Although cautious voices plan to step back and wait, it’s not an approach sympathetic with good business. Simply put, if WOTC does release D&D Next under OGL (or even a GSL which offers considerably more freedom than the last one), 3rd party companies are in the right to flock under the umbrella of Wizards of the Coast. Those who don’t will quickly find themselves rained on. This is why I felt an OGL was obvious, why I don’t think its big news that a rumor was leaked indicating 5th Edition D&D was going that route. It isn’t a realization, more a confirmation. Like when we first starting finding hundreds of new planets and the search continued to find one which could contain life. Truthfully, that second one shouldn’t have been a big surprise after that initial bombshell. WOTC is creating 5th Edition, awesome, and it’s supporting 3rd party. Yeah, I kinda figured that. The whale is about to re-enter the stage and allowing/supporting 3rd party publishers is the best way to do retake a market share they once dominated. Paizo perfected a model already proven by WOTC.
Could WOTC double back and cancel 3rd Party support? Sure, if they’re stupid, and that would reversing a path they’ve already dropped clues about given the open playtesting. And people I know love D&D Next. My group has been testing a new setting employing it, and we think it’s great. We can’t wait to convert Amethyst to it. But even if the rules don’t fall under OGL, and we have another license like the GSL, DEM will still be there. Even if no license exists at all, there are still ways to publish the rules using the previous OGL as a roadmap. It can be done.

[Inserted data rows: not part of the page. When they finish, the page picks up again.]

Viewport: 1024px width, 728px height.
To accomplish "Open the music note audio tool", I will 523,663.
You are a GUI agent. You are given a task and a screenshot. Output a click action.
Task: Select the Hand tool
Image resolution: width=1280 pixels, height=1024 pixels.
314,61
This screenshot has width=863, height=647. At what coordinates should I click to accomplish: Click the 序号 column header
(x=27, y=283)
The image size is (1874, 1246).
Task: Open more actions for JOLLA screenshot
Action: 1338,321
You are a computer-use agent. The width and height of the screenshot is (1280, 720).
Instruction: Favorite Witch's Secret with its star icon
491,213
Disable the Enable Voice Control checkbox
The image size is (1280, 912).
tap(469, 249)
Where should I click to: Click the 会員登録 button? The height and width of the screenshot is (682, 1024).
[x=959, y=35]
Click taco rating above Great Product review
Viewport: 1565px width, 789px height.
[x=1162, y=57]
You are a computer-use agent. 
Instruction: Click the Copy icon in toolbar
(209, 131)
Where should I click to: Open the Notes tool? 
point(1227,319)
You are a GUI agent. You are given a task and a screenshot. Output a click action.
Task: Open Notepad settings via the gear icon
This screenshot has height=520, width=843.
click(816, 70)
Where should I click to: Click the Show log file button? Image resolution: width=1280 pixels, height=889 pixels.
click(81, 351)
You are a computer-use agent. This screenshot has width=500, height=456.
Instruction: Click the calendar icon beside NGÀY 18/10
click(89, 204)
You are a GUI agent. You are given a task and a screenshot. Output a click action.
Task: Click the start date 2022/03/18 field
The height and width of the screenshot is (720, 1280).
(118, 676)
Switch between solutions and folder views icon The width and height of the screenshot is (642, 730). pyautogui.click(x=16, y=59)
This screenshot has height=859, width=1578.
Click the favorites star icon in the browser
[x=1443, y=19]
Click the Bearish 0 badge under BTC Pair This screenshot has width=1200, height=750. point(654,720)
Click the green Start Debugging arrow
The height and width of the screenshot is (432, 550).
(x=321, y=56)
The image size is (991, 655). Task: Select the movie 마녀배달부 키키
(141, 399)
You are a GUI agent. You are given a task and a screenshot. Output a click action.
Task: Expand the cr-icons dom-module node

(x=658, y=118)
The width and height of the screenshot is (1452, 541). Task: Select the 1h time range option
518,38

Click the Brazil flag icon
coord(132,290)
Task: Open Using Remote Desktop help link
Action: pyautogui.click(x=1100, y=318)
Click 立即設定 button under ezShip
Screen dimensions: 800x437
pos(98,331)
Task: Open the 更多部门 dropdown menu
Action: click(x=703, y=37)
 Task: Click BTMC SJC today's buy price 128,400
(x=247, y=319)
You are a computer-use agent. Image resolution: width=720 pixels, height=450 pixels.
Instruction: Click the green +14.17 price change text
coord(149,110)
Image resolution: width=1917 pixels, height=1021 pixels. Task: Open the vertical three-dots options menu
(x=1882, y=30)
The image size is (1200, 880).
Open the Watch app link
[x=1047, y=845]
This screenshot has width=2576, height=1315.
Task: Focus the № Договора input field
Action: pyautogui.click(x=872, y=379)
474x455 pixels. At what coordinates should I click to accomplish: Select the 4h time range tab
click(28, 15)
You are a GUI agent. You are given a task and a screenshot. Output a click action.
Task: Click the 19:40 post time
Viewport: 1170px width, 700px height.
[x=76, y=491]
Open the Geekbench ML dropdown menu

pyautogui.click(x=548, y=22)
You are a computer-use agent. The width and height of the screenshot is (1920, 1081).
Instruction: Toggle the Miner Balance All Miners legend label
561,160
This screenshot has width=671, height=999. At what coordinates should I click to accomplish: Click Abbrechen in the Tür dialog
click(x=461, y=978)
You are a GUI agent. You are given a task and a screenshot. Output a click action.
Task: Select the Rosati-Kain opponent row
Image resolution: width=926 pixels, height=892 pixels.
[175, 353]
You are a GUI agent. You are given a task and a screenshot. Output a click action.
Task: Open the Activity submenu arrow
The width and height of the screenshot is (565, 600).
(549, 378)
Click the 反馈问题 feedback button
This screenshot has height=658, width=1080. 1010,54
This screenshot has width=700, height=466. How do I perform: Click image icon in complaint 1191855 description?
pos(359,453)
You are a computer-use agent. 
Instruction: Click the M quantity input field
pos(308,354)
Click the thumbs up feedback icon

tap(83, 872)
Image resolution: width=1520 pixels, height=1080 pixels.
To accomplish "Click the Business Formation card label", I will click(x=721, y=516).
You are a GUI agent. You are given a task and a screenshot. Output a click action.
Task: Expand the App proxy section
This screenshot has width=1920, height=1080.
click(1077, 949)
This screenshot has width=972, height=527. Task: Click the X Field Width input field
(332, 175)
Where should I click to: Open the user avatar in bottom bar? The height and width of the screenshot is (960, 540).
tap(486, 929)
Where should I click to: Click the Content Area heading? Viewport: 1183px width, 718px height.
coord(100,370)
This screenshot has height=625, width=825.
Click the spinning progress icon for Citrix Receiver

Does WOTC need 3rd Party Publishers? No. Do we need them? Yes. Can we make a license that is mutually beneficial which profits everybody? Absolutely. And everybody includes…well…everybody. 3rd party products aid in market penetration. They make competitors allies promoting products instead of competing with them. And if someone thinks WOTC doesn’t need 3rd party publishers to push the envelope of what can be done with their rules, that they covered every corner and turned every stone with 4th Edition so 3rd party publishers didn’t have to, then you should take a look at DEM’s most successful product, Ultramodern4. One thing I will gloat is that DEM did things with 4th Edition that no one else tried. With Apex, we added superheroes. We’re not even done messing with it yet. 3rd Party Publisher can absolutely contribute to the landscape of 5th Edition in ways the 1st party can’t even conceive.
Yes, DEM is apparently the first 3rd party company to announce support for 5th Edition. I think what’s important is, why isn’t everyone?